WORK TASK: Each line that contains "agent" needs to be copied from the listing.

INFORMATION GIVEN:
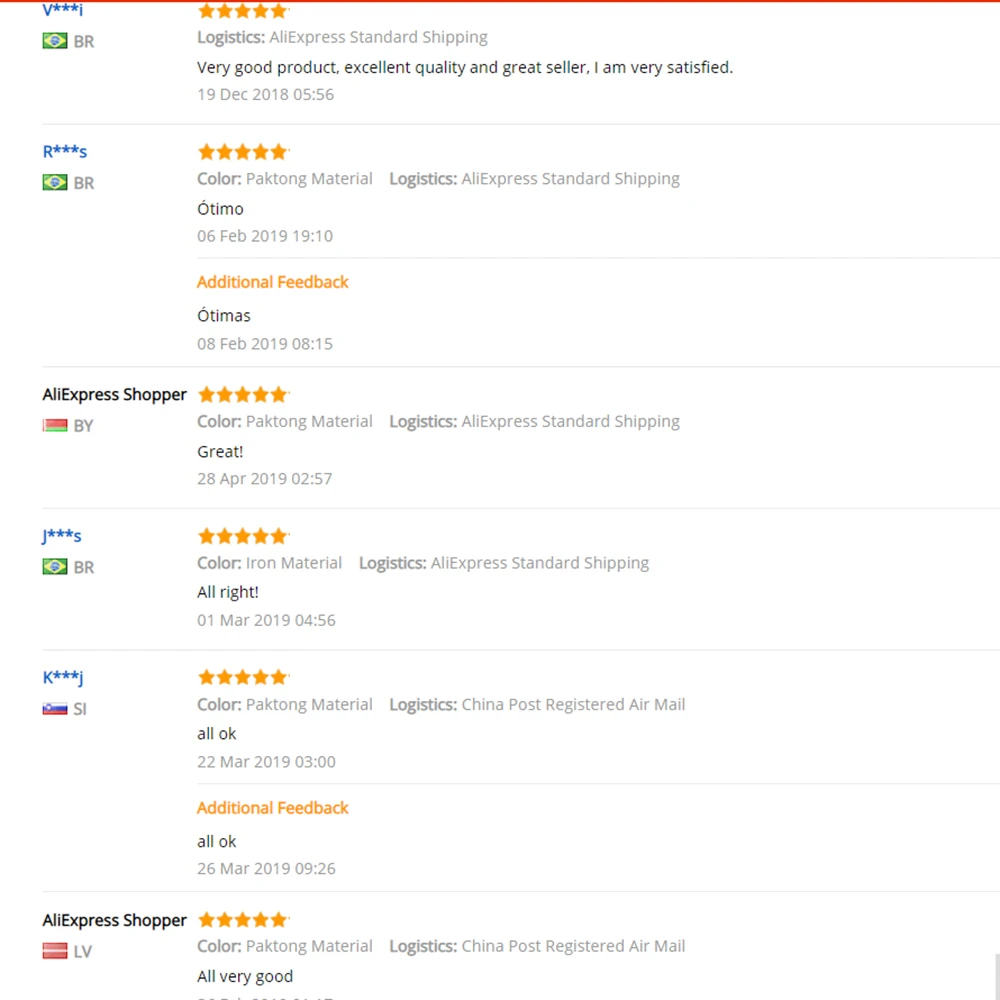Click the Brazil flag under J***s
The image size is (1000, 1000).
(x=55, y=567)
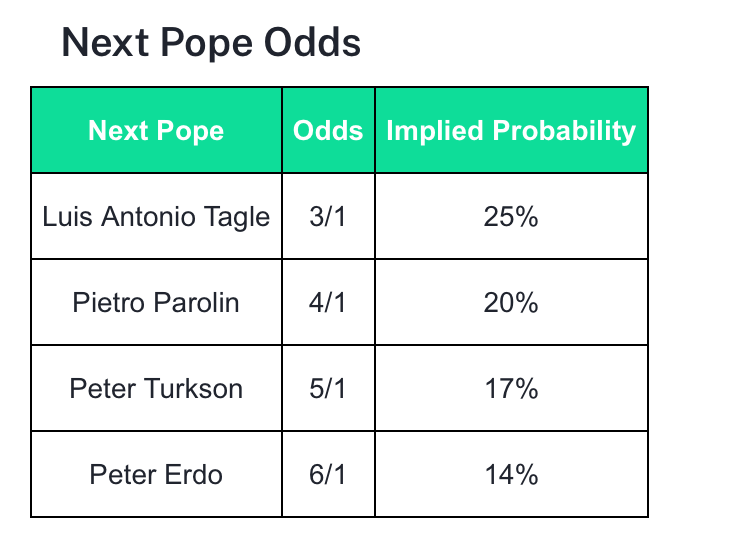Viewport: 750px width, 541px height.
Task: Select the Next Pope column header
Action: [156, 130]
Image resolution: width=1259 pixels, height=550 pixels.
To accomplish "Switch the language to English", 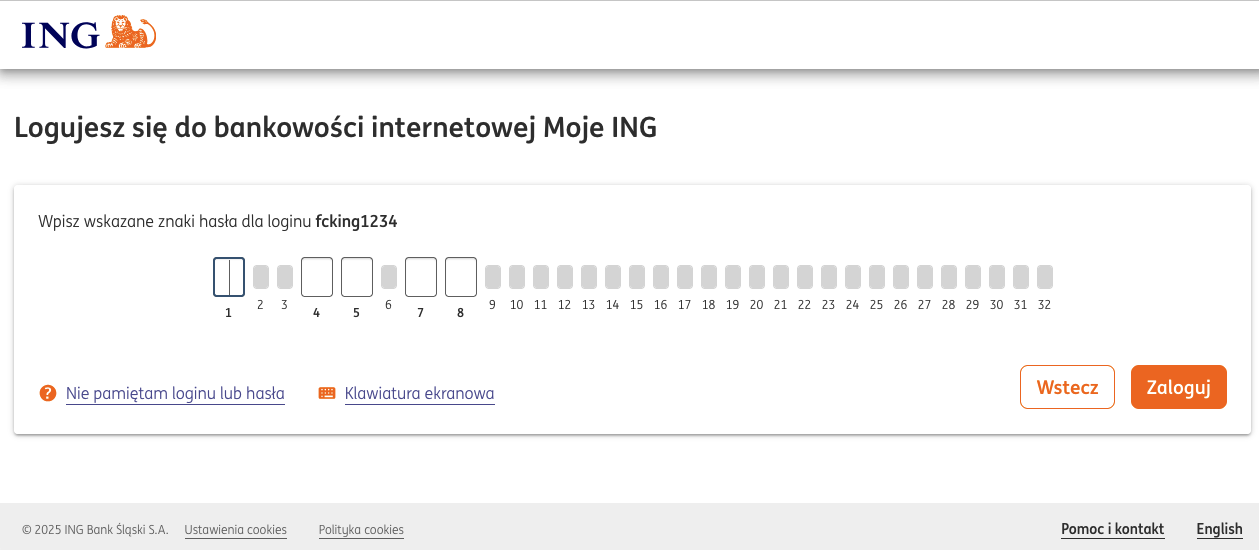I will pos(1219,529).
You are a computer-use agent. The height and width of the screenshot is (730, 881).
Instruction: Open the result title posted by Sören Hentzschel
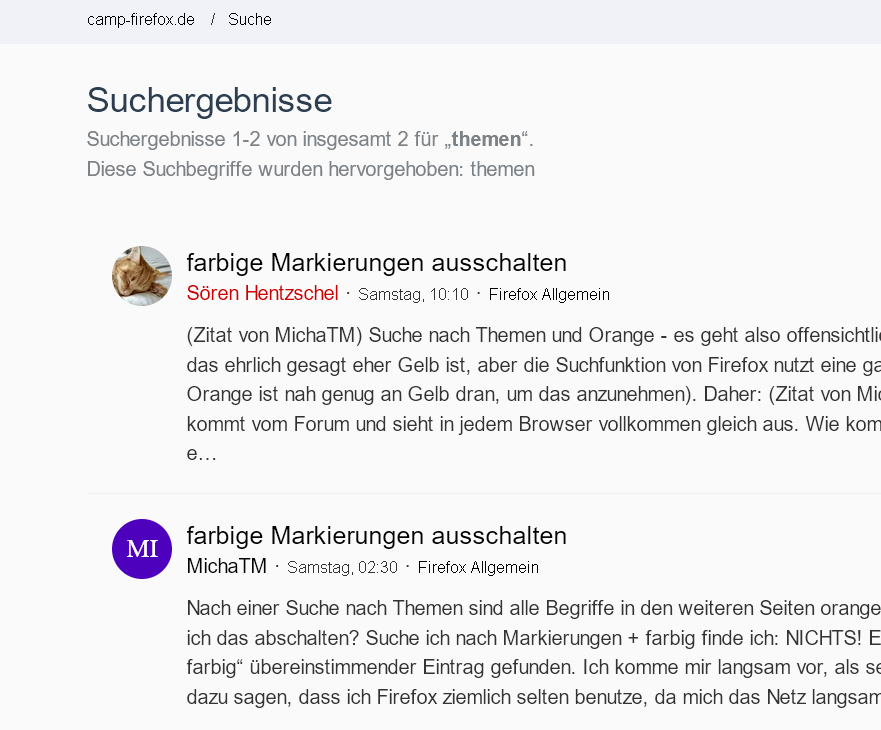click(x=376, y=263)
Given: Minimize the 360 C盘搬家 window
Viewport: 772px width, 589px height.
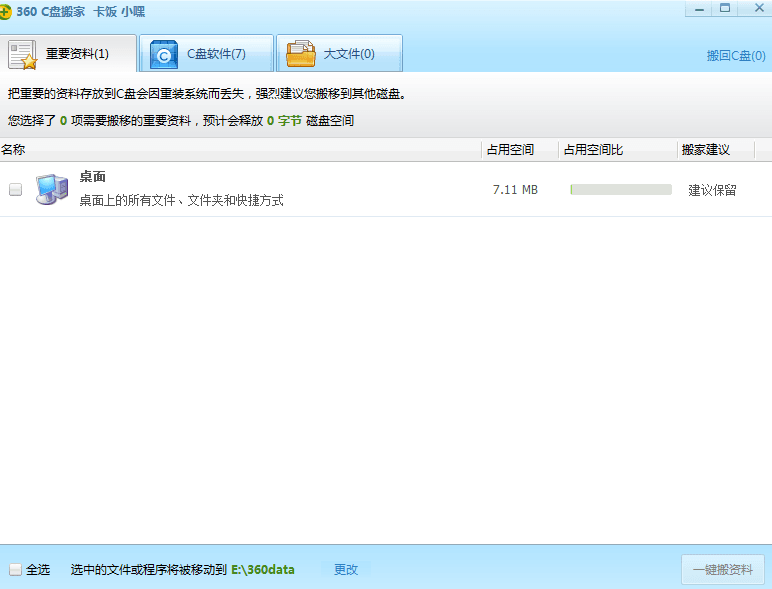Looking at the screenshot, I should pyautogui.click(x=699, y=9).
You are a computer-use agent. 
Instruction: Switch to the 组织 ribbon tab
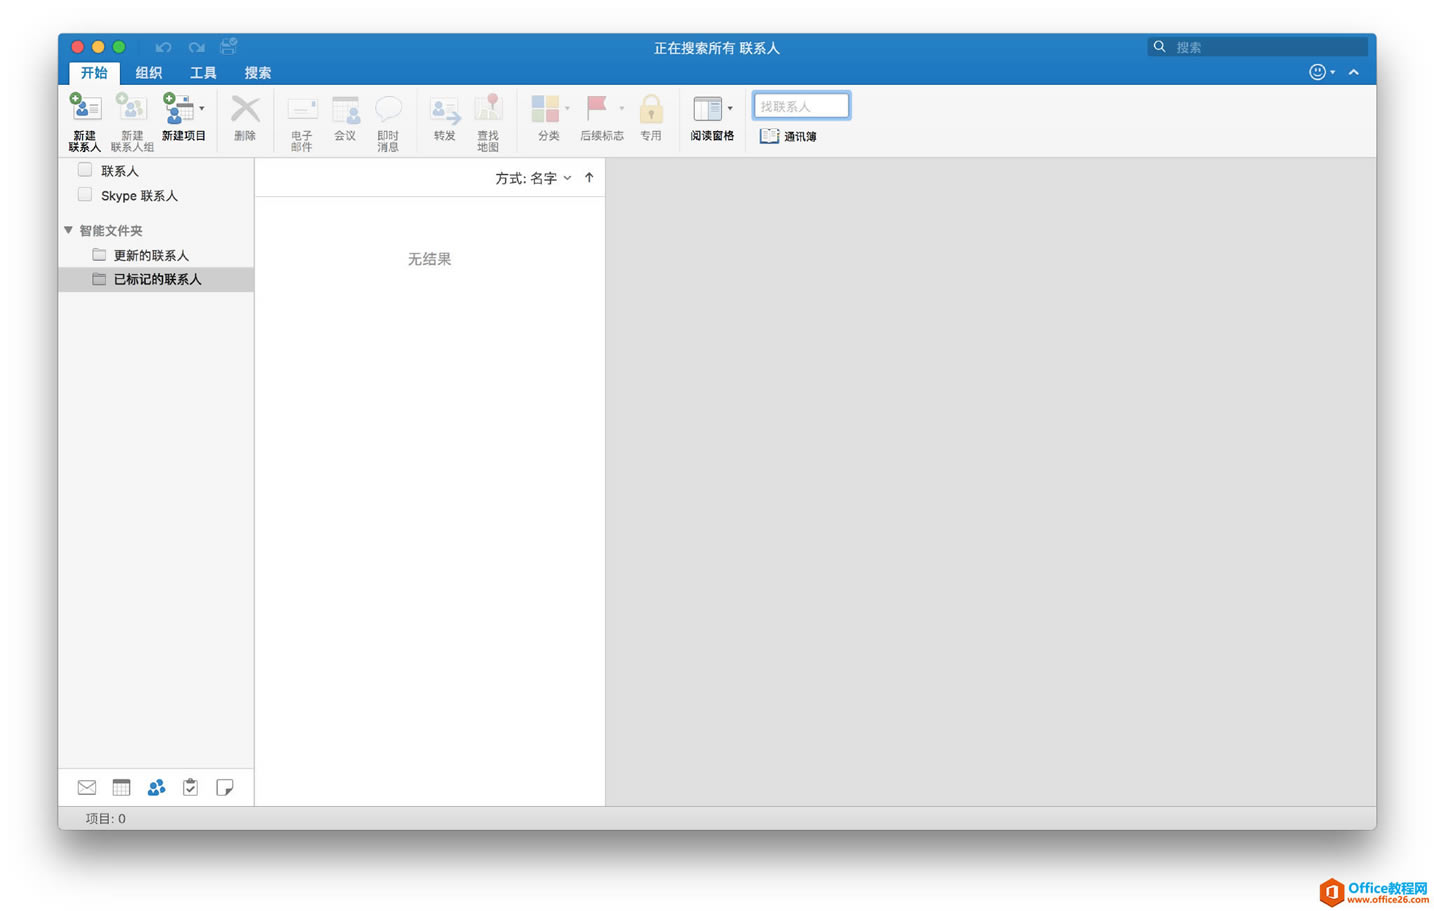(x=148, y=73)
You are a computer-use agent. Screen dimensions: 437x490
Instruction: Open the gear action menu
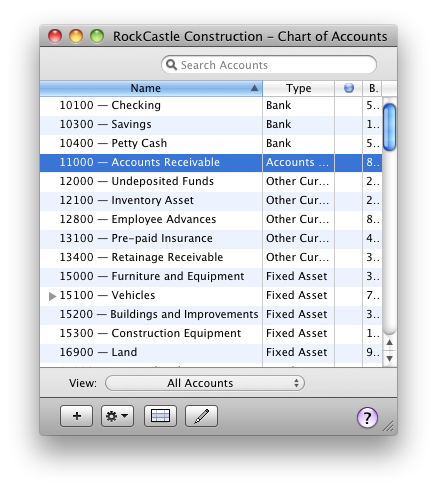(117, 416)
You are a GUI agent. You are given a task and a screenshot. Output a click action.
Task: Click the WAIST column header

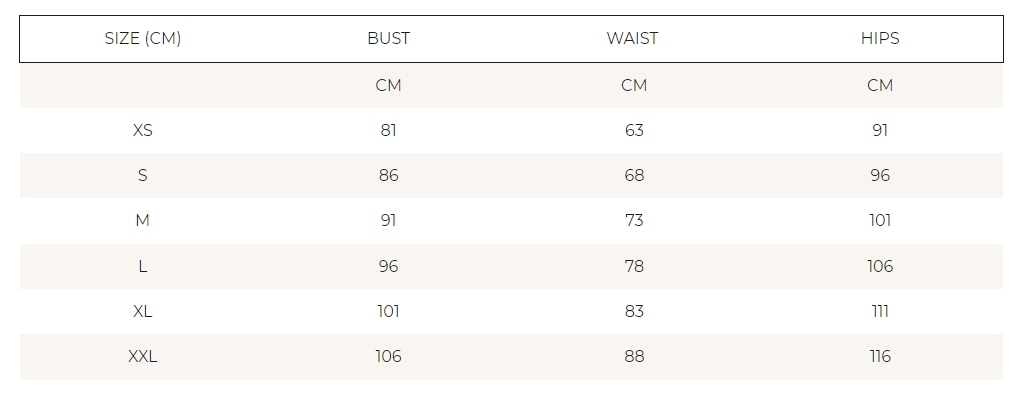point(632,39)
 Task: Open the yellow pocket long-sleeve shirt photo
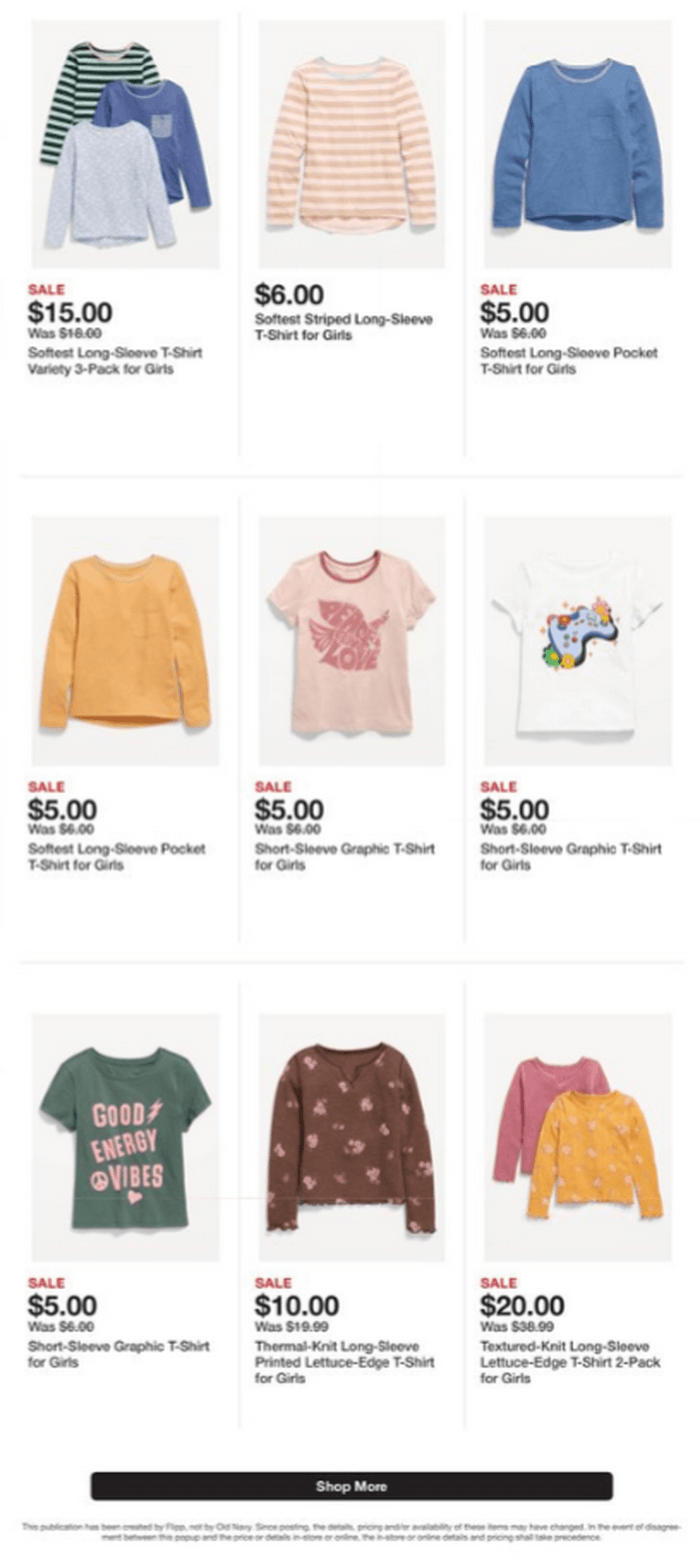(125, 641)
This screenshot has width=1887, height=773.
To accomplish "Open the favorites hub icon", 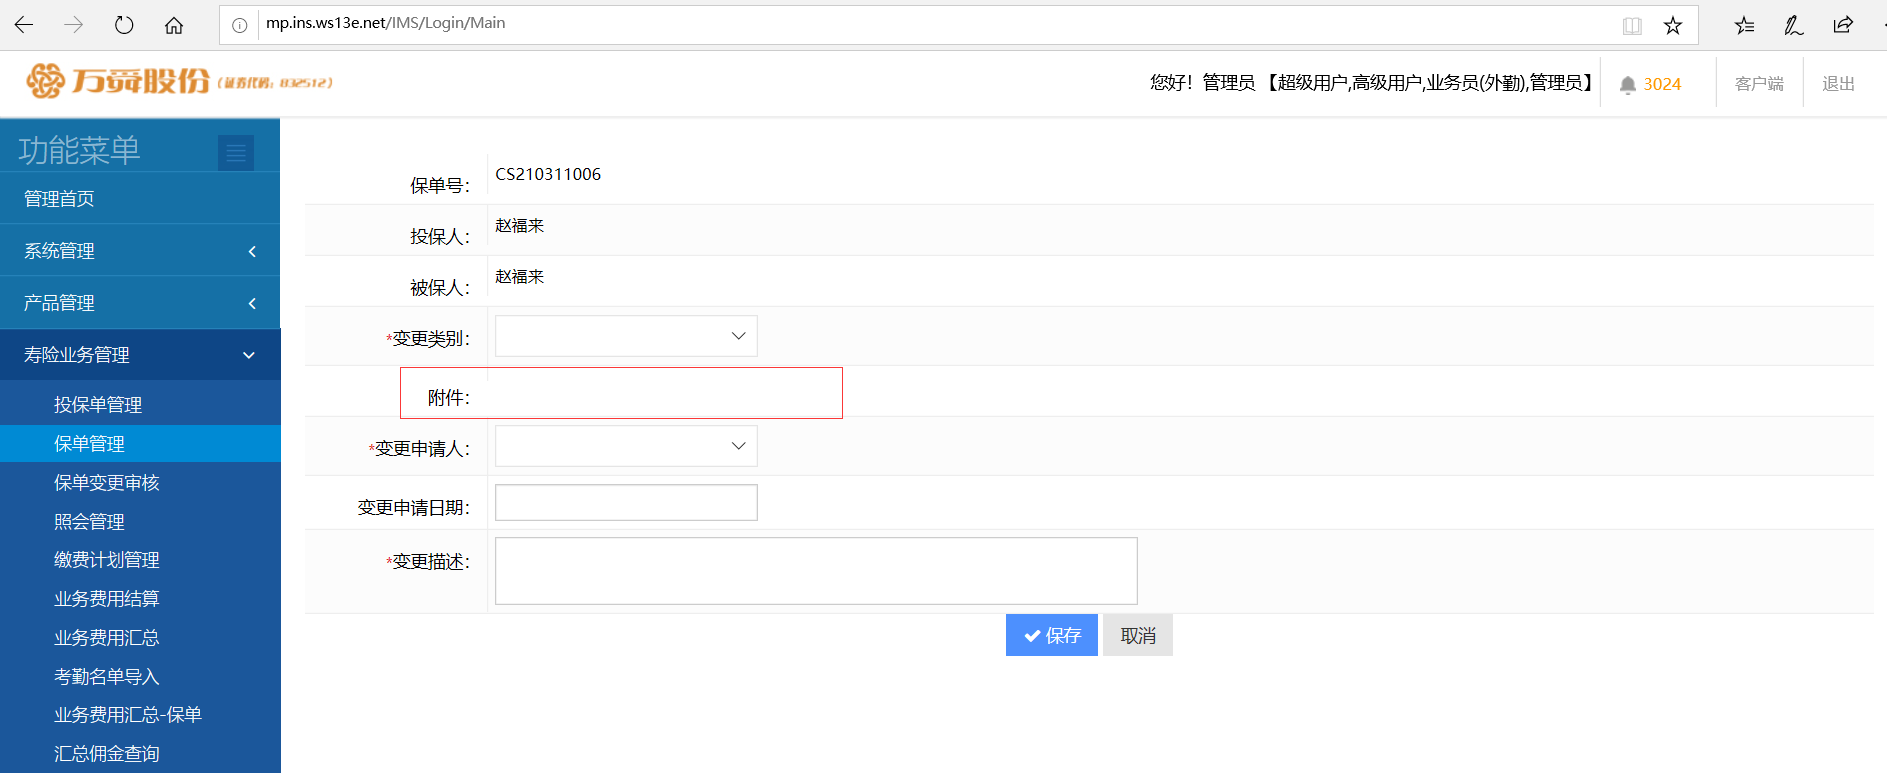I will coord(1745,25).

ANSWER TO THE EXERCISE:
You are a computer-use agent. The height and width of the screenshot is (730, 881).
You are a computer-use agent. 
You are a computer-use agent. Screen dimensions: 437x490
You are a GUI agent. You are given a task and a screenshot. Output a click action.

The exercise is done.